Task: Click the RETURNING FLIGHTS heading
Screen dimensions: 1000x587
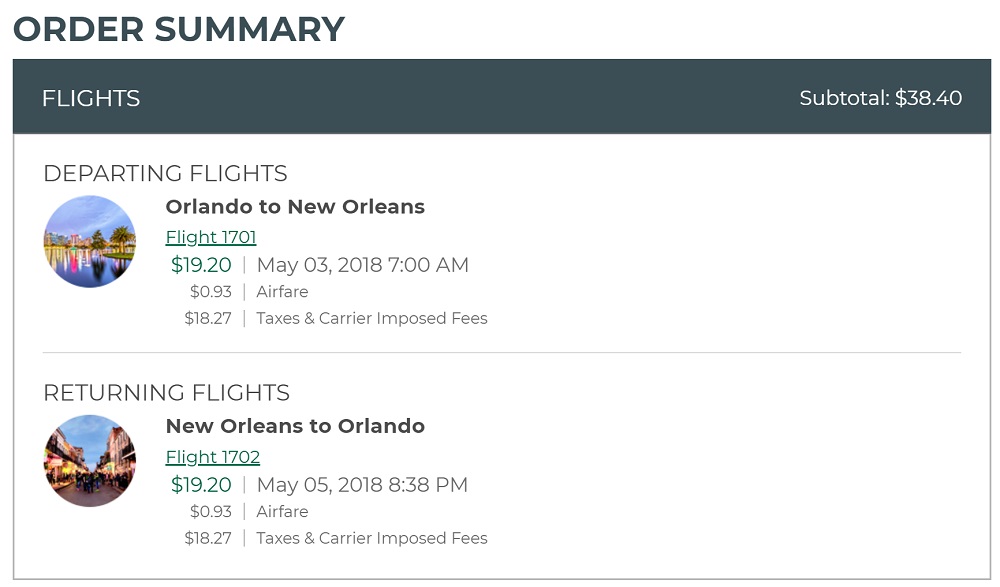Action: [x=166, y=392]
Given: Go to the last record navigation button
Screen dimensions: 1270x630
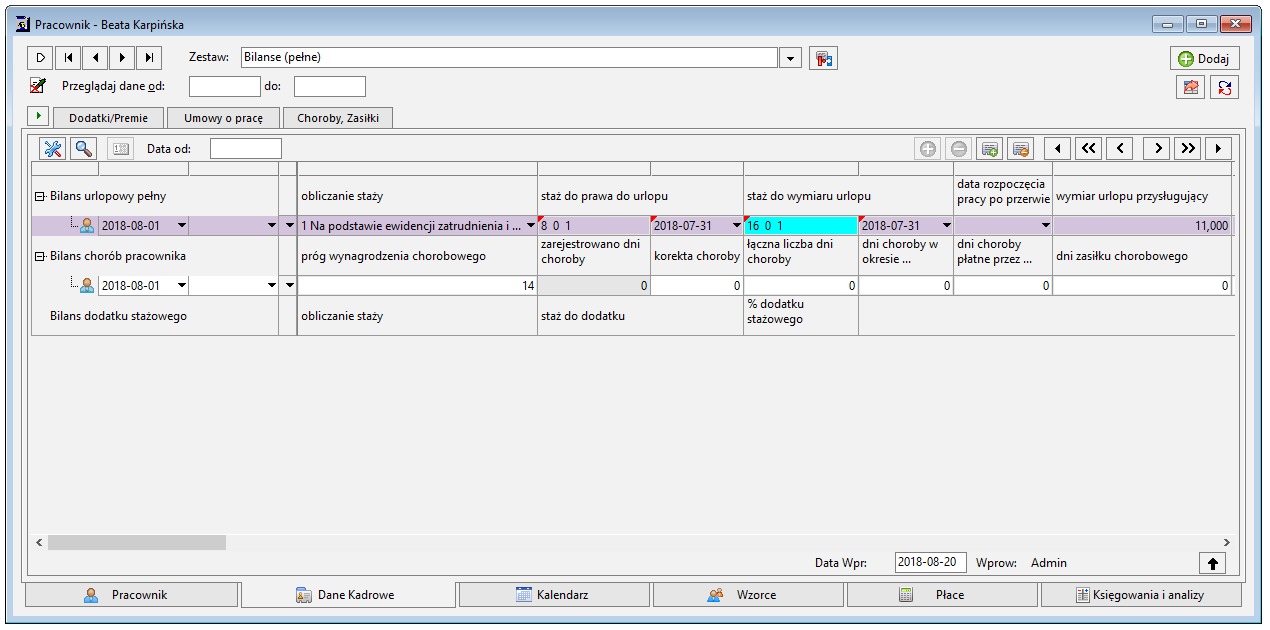Looking at the screenshot, I should coord(150,58).
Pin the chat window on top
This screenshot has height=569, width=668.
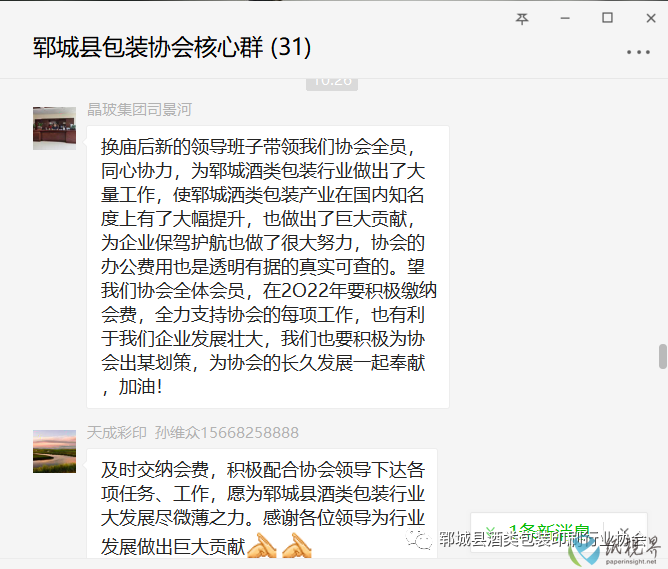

--------

• [About this exercise]
Copy out, with no pictures, the lines from the one containing "Pin the chat window on top" through the last line of the data above, both ends included and each word unchanged.

• [Output for this task]
Pin the chat window on top
This screenshot has height=569, width=668.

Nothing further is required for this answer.